Compare many KiCad projects by UUIDs?

I agree with Paul, it would be easier to write an external program. For a *nix guru this would be very easy: write a regular expression for finding all UUIDs, match and print them line by line, sort, save to file, compare with the other file. Identical file means all identical UUIDs, a copy of the older project where no items have been added or removed.

However, there really is a caveat: items may be deleted and added even if you don’t edit like that on purpose. For example, if you drag an item (wire or track) slightly, it may create new segments and/or delete an old one. Therefore blindly comparing all IDs isn’t good (because you said the students modify the projects). Probably you should compare only symbols and/or footprints.

Then, notice that what you actually need to compare is “path”, not “uuid”. When you add a symbol to a schematic it gets a unique path.
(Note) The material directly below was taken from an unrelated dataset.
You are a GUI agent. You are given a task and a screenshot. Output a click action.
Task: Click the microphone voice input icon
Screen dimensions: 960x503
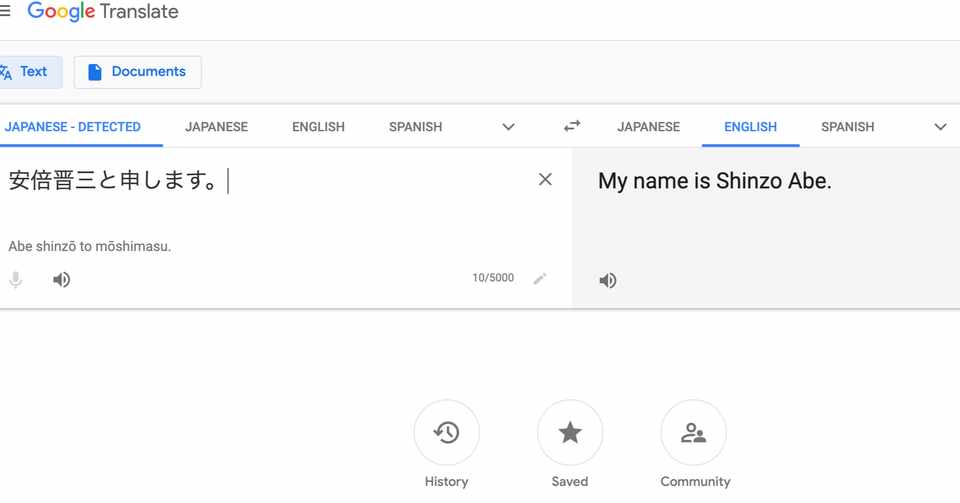tap(16, 280)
This path is added to the corresponding footprint when the PCB is updated.

Read Update PCB from Schematic's match methods - #2 by eelik to see how it works.

Do the projects have PCBs and can you assume the PCB file has been created and updated in the standard KiCad way? If yes, you have to use only the PCB files because they include the same paths than the schematic symbols. If not, you can use only the schematic files. Or you can use the schematic in any case – most probably the PCB is irrelevant because it follows the schematic, whether the project is copied or not. It should be enough to find every “path” line and compare them. Then the student must at least delete and re-add a symbol to fool your algorithm. If you want to be strict, you can think about how to compare for certain percentage of correspondence.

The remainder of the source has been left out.